### AIM OF THE EXERCISE
From the line with "Open the Swedish Chef GIF" up to and including the final row, reproduce the rows with "green" swapped for "yellow" and everything else unchanged. Omit the pictures from your answer.

### DATASET ENTRIES

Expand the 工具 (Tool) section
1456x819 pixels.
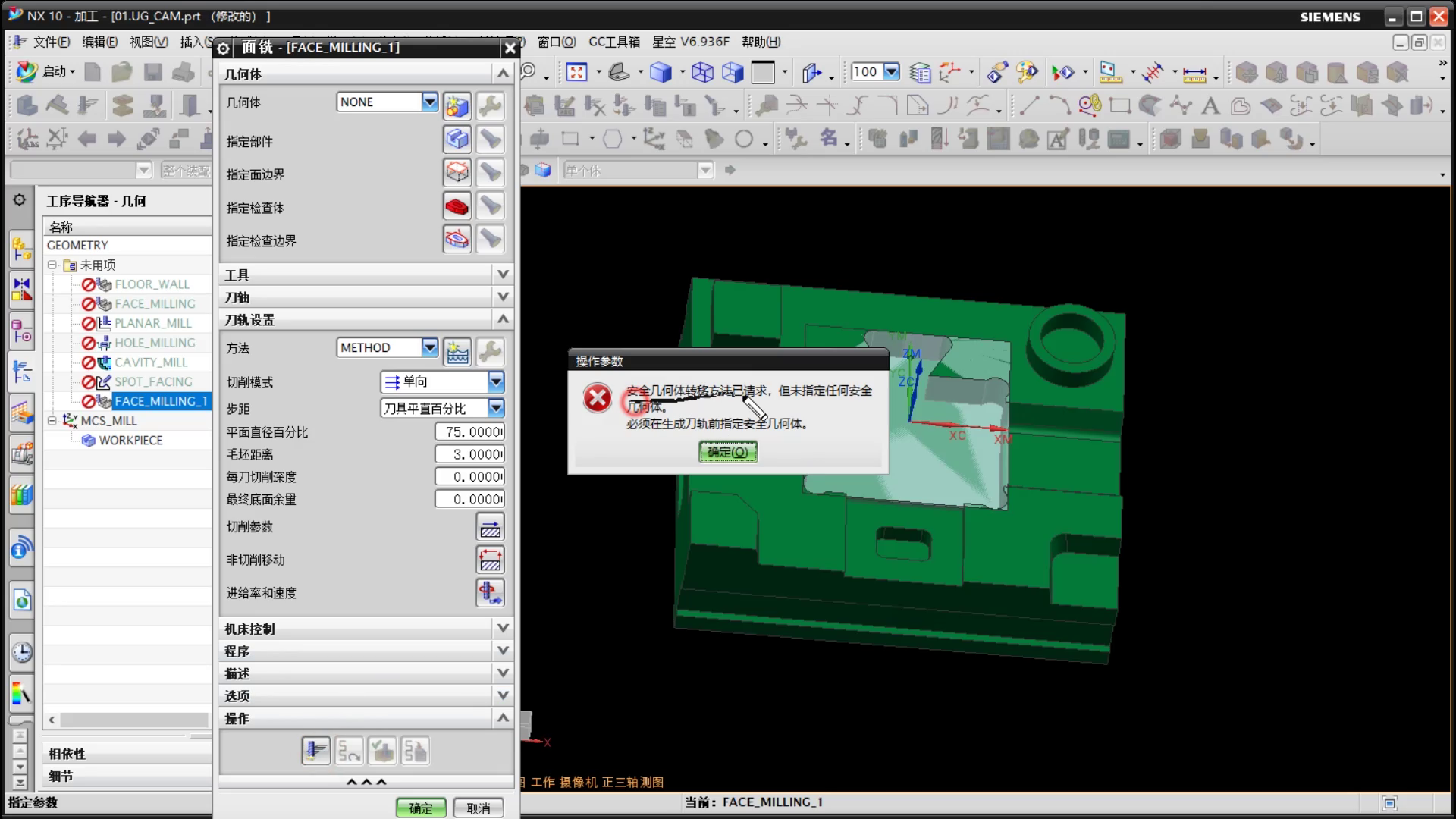(503, 275)
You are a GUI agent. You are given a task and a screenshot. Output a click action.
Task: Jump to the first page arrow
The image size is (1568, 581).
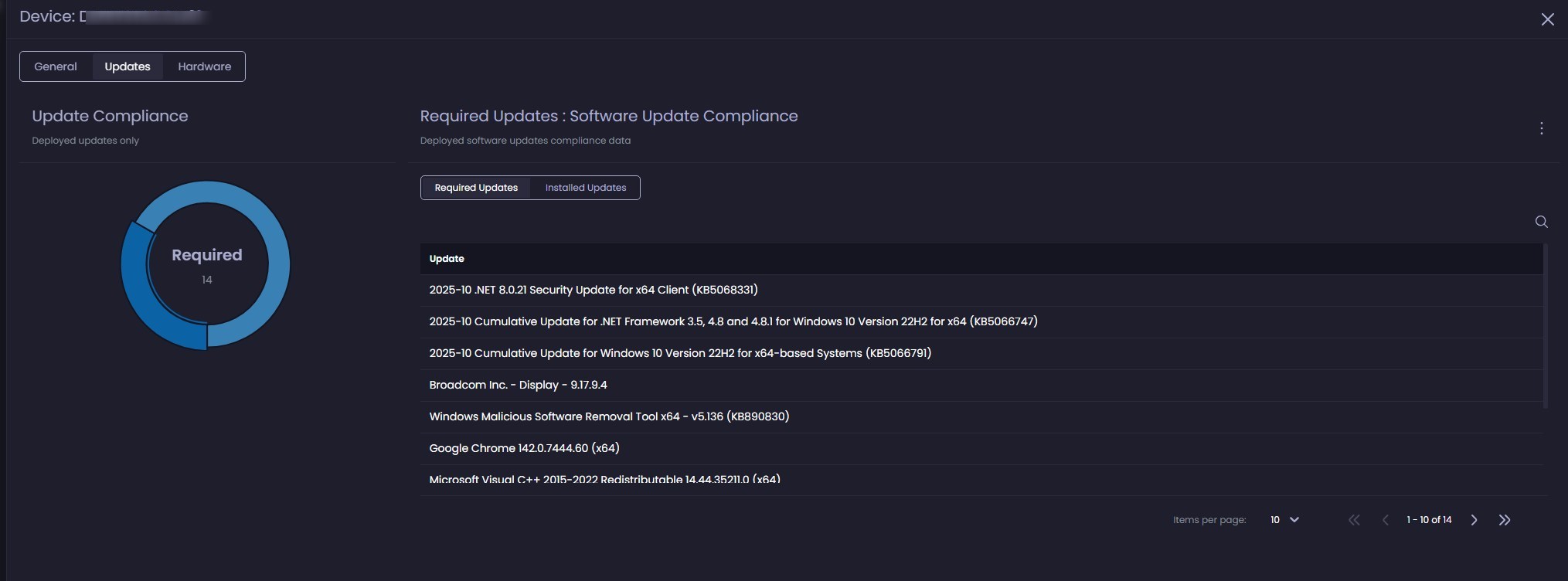click(x=1354, y=520)
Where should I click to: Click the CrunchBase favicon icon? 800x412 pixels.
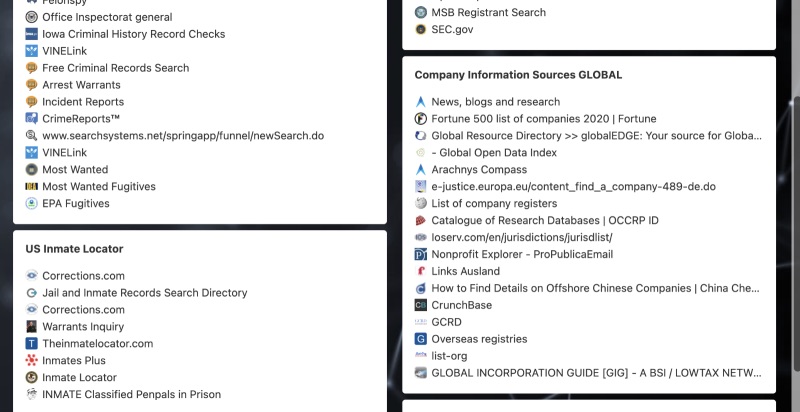[420, 305]
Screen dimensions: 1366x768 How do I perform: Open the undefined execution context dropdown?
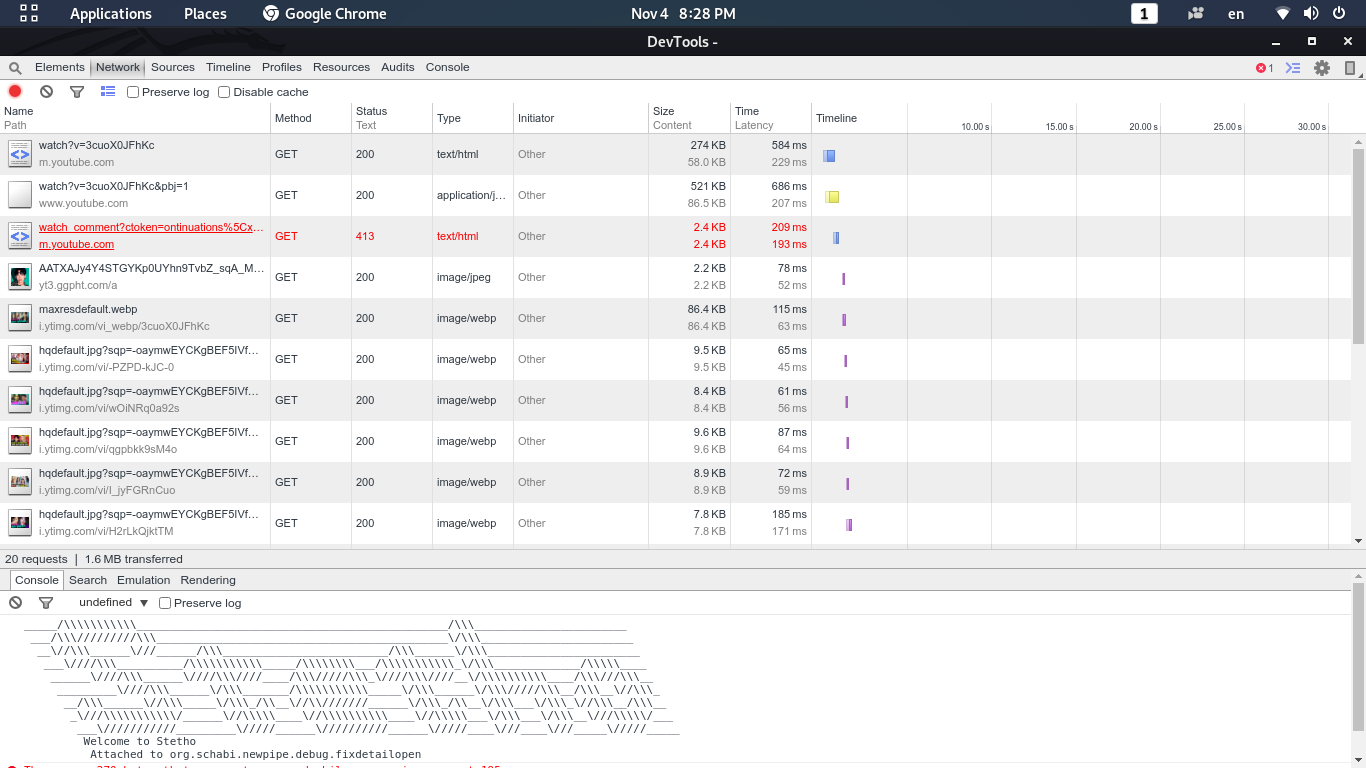coord(112,602)
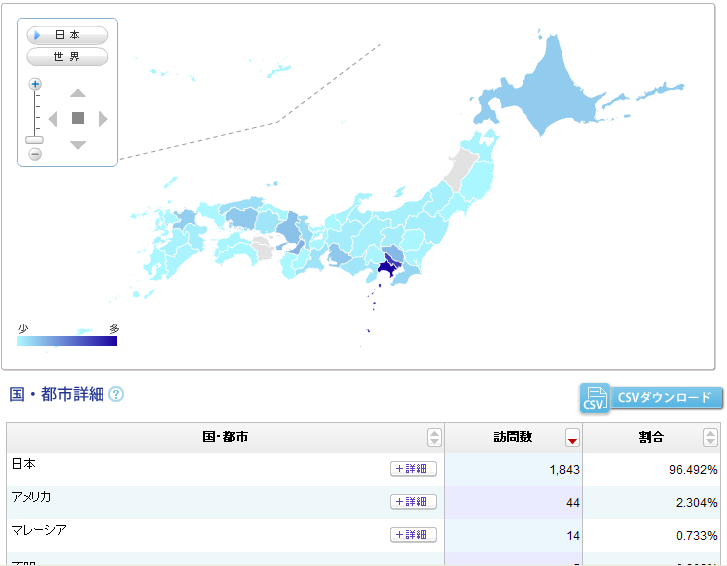Pan the map right with arrow
The width and height of the screenshot is (727, 566).
[103, 119]
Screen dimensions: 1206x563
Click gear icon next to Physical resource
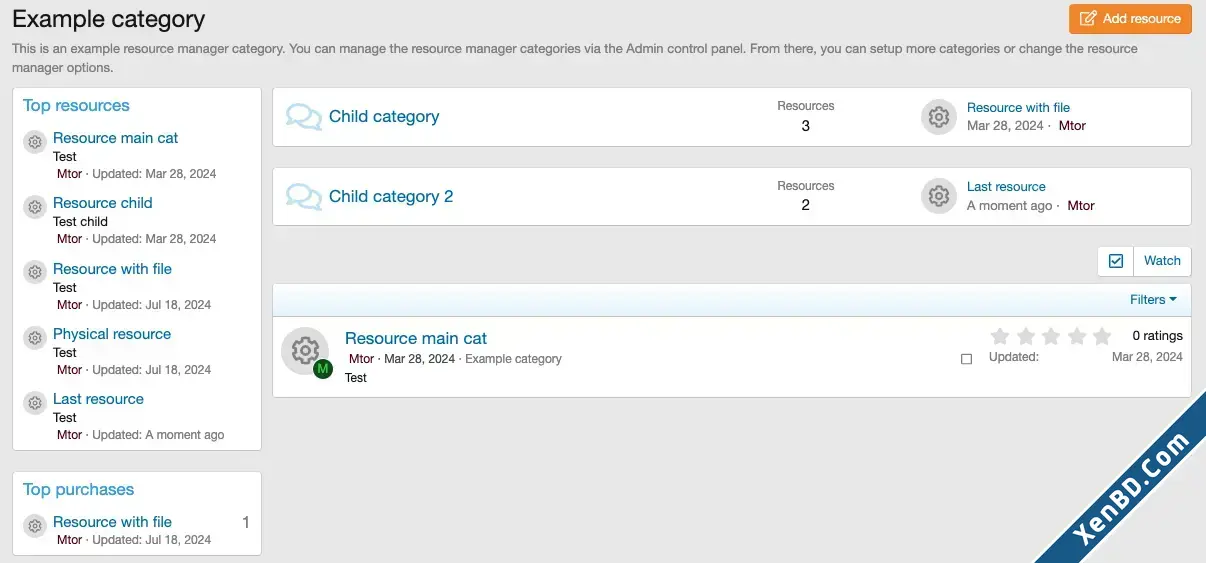click(35, 338)

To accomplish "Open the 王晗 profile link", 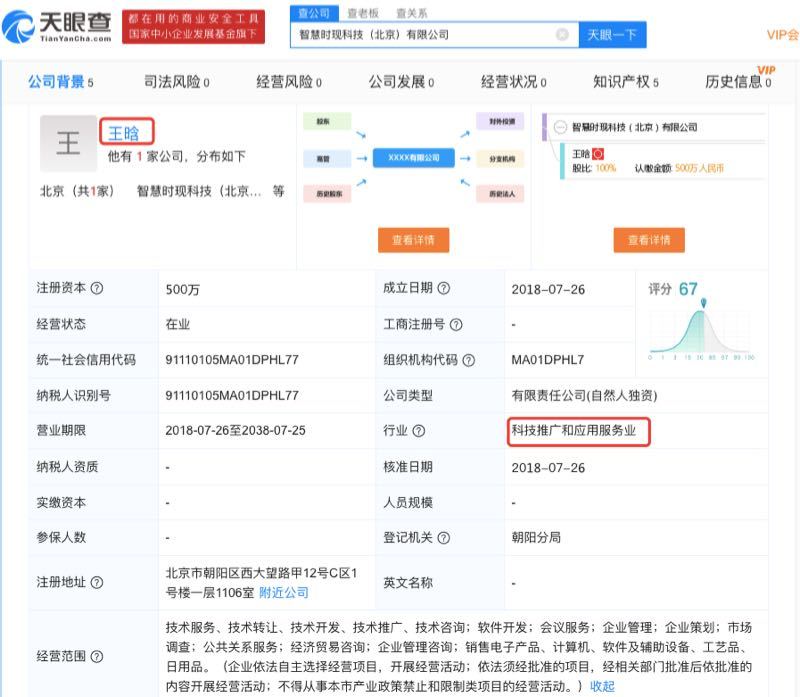I will [x=126, y=131].
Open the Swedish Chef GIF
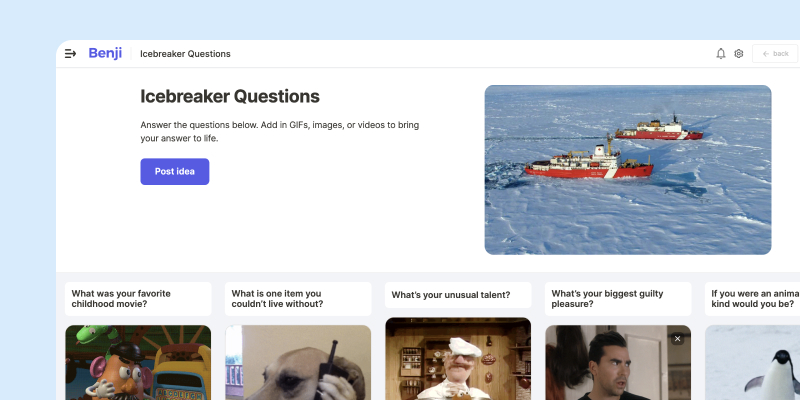800x400 pixels. pyautogui.click(x=458, y=359)
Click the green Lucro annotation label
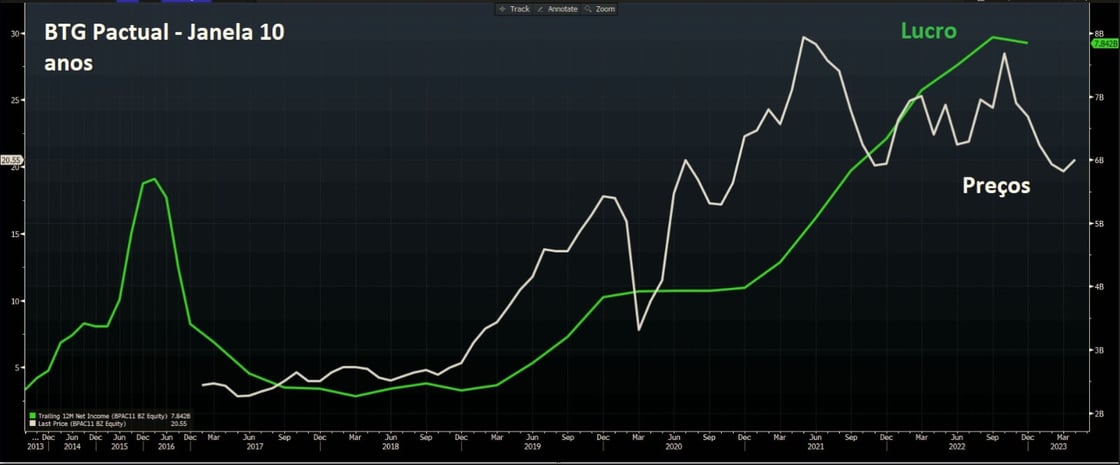The image size is (1120, 465). point(928,33)
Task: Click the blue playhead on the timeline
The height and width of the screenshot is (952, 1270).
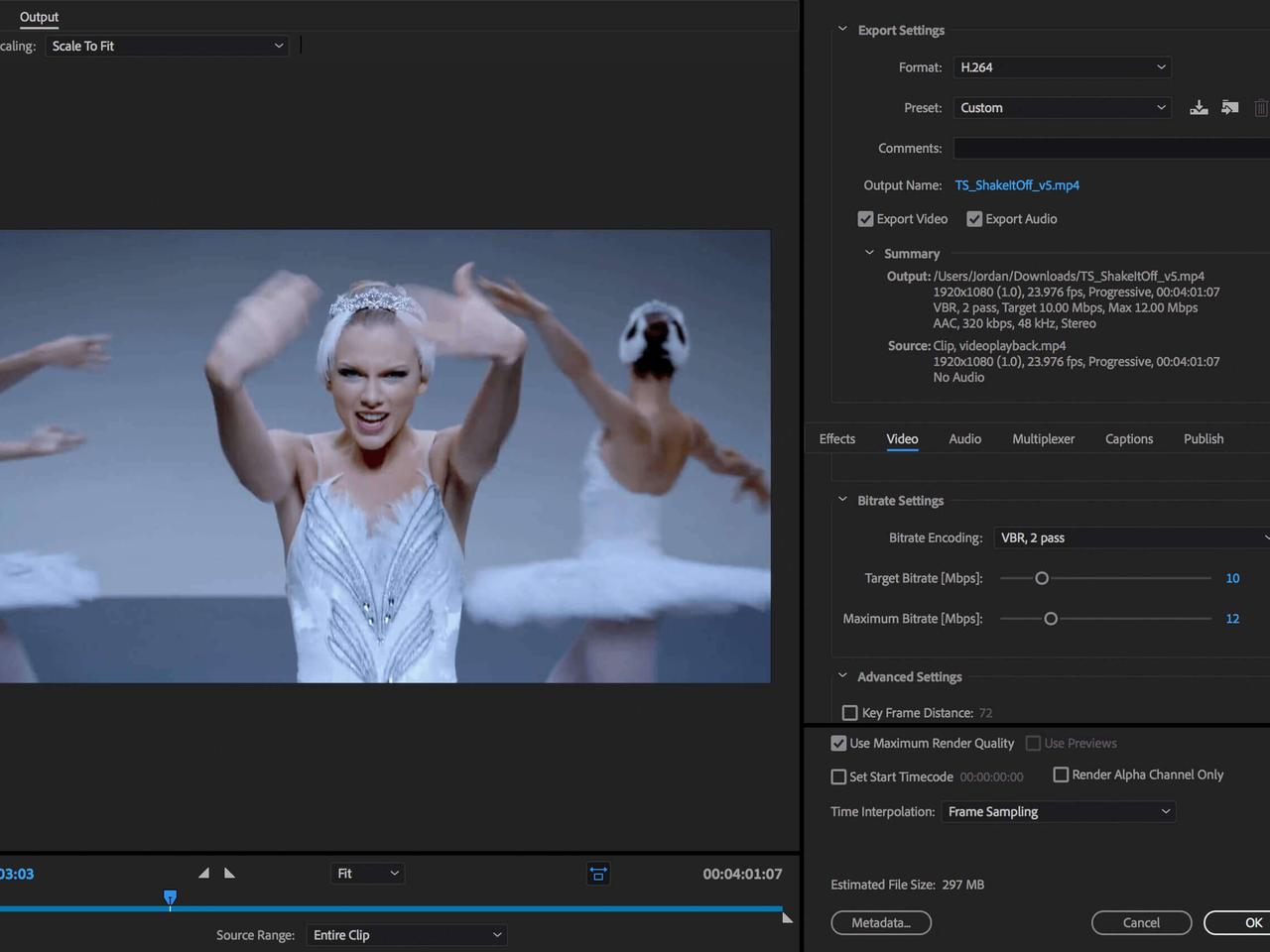Action: point(170,897)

### WRITTEN ANSWER
Open the Swedish Chef GIF
800x400 pixels. pyautogui.click(x=458, y=359)
Click the yellow Lucro annotation label
The image size is (1120, 465). point(928,33)
Task: Click the blue playhead on the timeline
The height and width of the screenshot is (952, 1270).
Action: point(170,897)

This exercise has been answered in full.